History | Log In     View a printable version of the current page.  
Issue Details (XML | Word | Printable)

Key: JANINO-111
Type: Bug Bug
Status: Resolved Resolved
Resolution: Fixed
Priority: Major Major
Assignee: Arno Unkrig
Reporter: Matt Fowles
Votes: 0
Watchers: 0
Operations

If you were logged in you would be able to see more operations.
Janino

UnparseVisitor does not handle precedence of operators

Created: 06/May/08 04:24 PM   Updated: 16/Jun/08 09:29 AM
Component/s: None
Affects Version/s: None
Fix Version/s: None

Time Tracking:
Not Specified

File Attachments: 1. Text File unparse-fix.patch (53 kb)
2. Text File unparse.patch (11 kb)
3. Text File unparse.patch (41 kb)


Testcase included: yes


 Description  « Hide
Consider the following hand created AST and UnparseVisitor:

ExpressionStatement es = new Java.ExpressionStatement(
new Java.Assignment( null,
new Java.AmbiguousName( null, new String[] { "x" }),
"=",
new Java.BinaryOperation(null,
new Java.Literal(null, Integer.valueOf(1)),
"*",
new Java.BinaryOperation(null,
new Java.Literal(null, Integer.valueOf(2)),
"+",
new Java.Literal(null, Integer.valueOf(3)),
)
)
)
);

StringWriter sw = new StringWriter();
UnparseVisitor uv = new UnparseVisitor(sw);
uv.visitExpressionStatement(es);

sw will contain "x = 1 * 2 + 3;" it should contain something more like "x = 1 * (2 + 3);" to handle the precedence difference in '+' and '*'.

This is even worse for Unary '!' and "instanceof", because the generated code won't compile without the parentheses.



 All   Comments   Work Log   Change History      Sort Order: Ascending order - Click to sort in descending order
Matt Fowles - 07/May/08 09:30 AM
I am part way through an implementation of this. But I wanted to get the bug written down in case I get pulled of the problem.

Matt Fowles - 07/May/08 01:30 PM
The attached parse implements minimal parenthesizing of expressions based on precedence (i.e. parentheses will only be included in those places where they are needed for correctness and no more). It also add a bunch of test cases for this (many of which fail without the patch).

Matt Fowles - 09/May/08 09:30 PM
additionally, it would be nice if UnparseVisitors members were either public or protected. I have implemented this in my version, but extracting that diff from my other changes is a fair amount of effort.

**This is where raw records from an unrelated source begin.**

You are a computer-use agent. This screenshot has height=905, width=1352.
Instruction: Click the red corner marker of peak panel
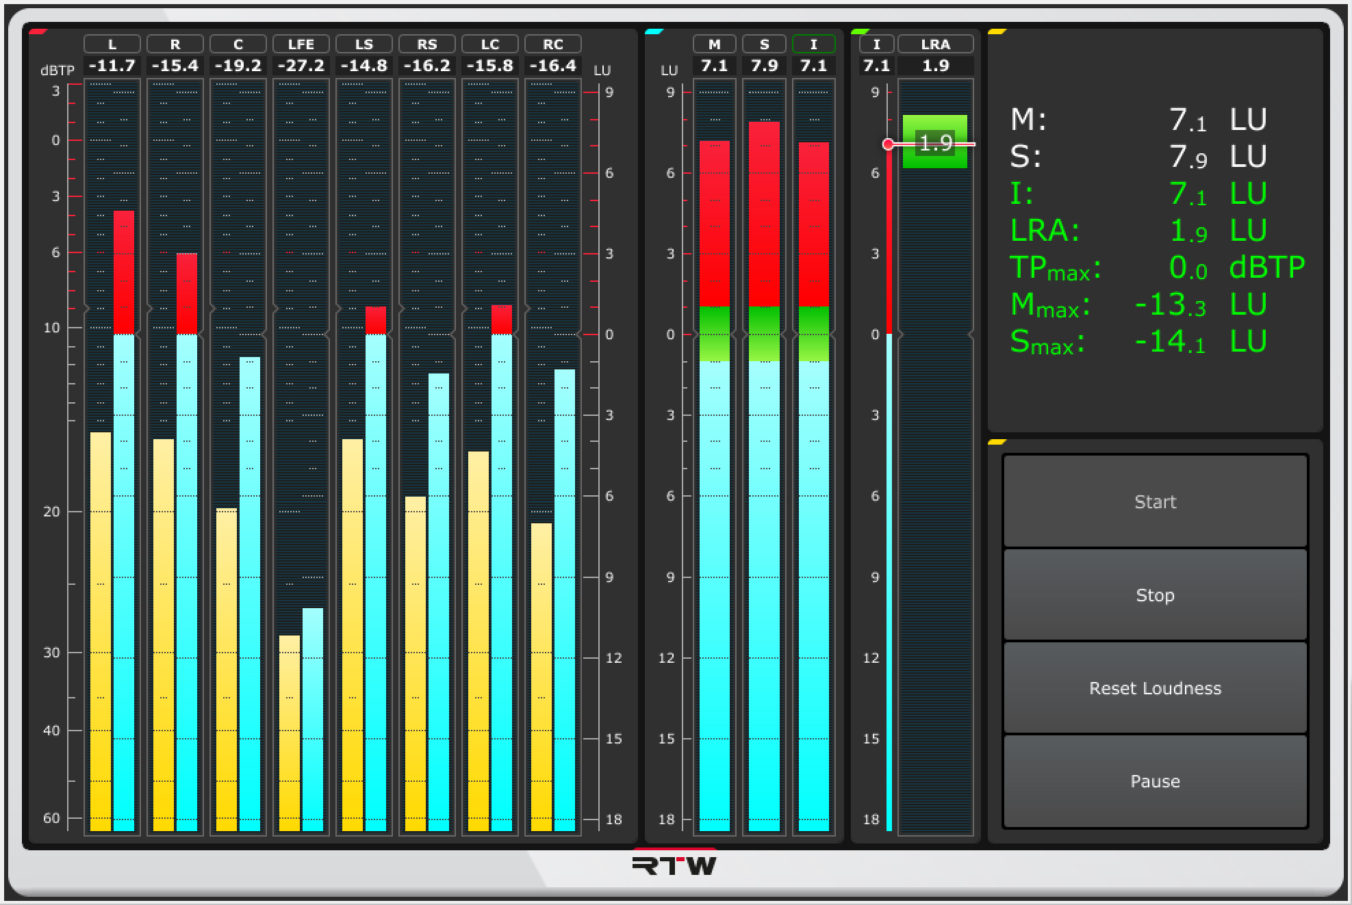pos(38,31)
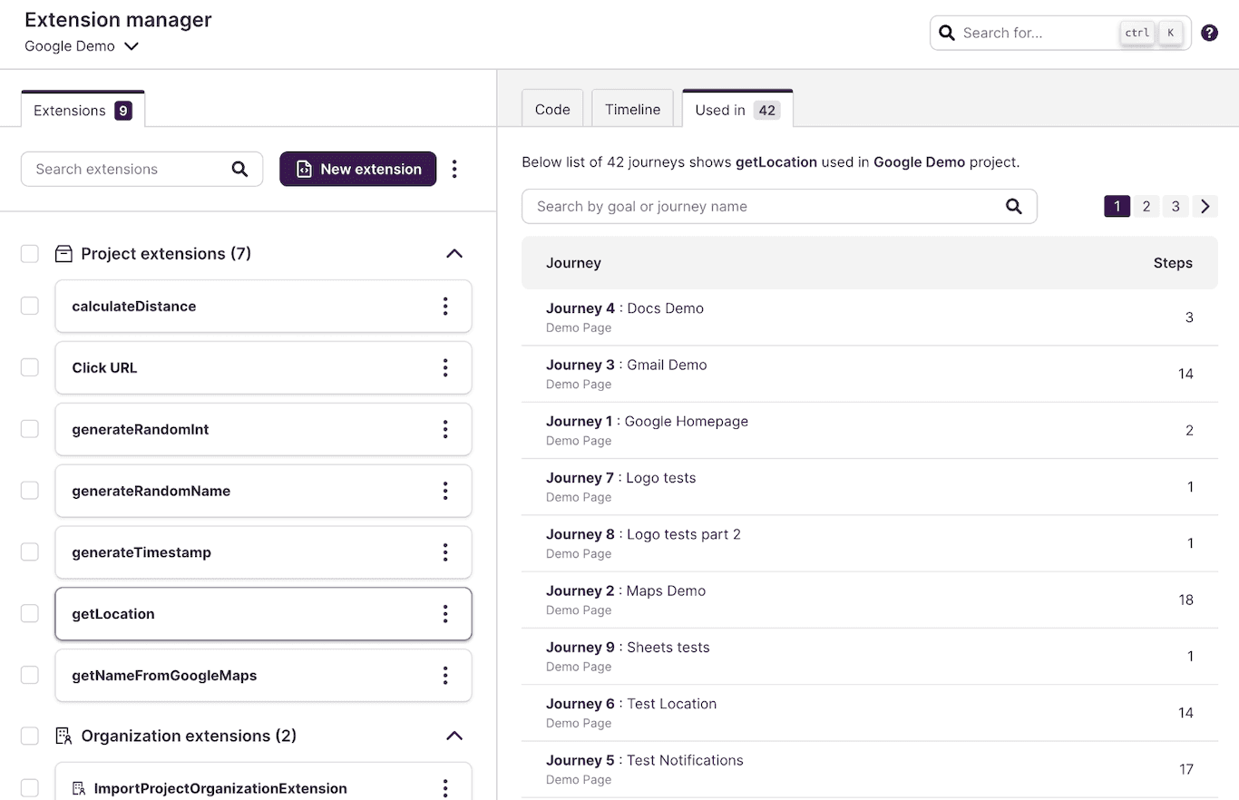Check the generateRandomInt extension checkbox

point(30,429)
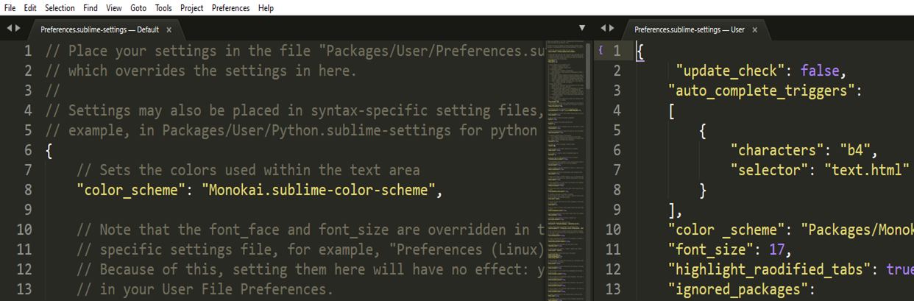The width and height of the screenshot is (914, 301).
Task: Click the right pane's next-tab arrow
Action: tap(612, 29)
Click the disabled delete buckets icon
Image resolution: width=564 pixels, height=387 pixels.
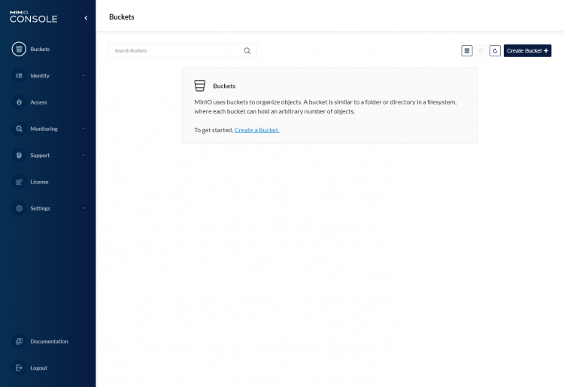point(481,50)
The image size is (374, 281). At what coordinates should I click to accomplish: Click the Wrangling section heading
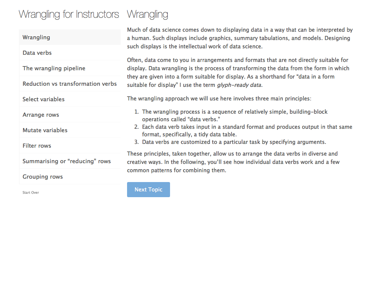[x=147, y=14]
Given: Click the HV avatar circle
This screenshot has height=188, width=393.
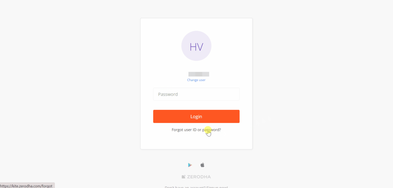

Arno Unkrig - 15/May/08 02:37 PM
Hi Matt,

here are my thoughts on the issue:

The AST generated by the Java parser is a representation of the syntactical elements of a JAVA program. E.g. "1+2*3" is parsed in to "sum of 1 and (product of 2 and 3)", while "(1+2)*3" is parsed into "product of (parenthesized expression of (sum of 1 and 2)) and 3". Due to the precedence rules of Java, certain combinations of the syntactical elements are impossible, e.g. "product of (sum of 1 and 2) and 3". These can only be constructed programmatically, as you did. (Let's call these "unnatural syntax trees".)

All natural syntax trees (as those created by the Java parsers) are correctly converted to text by the UnparseVisitor (UV). This behavior could be documented as a limitation of the UV, and we're done.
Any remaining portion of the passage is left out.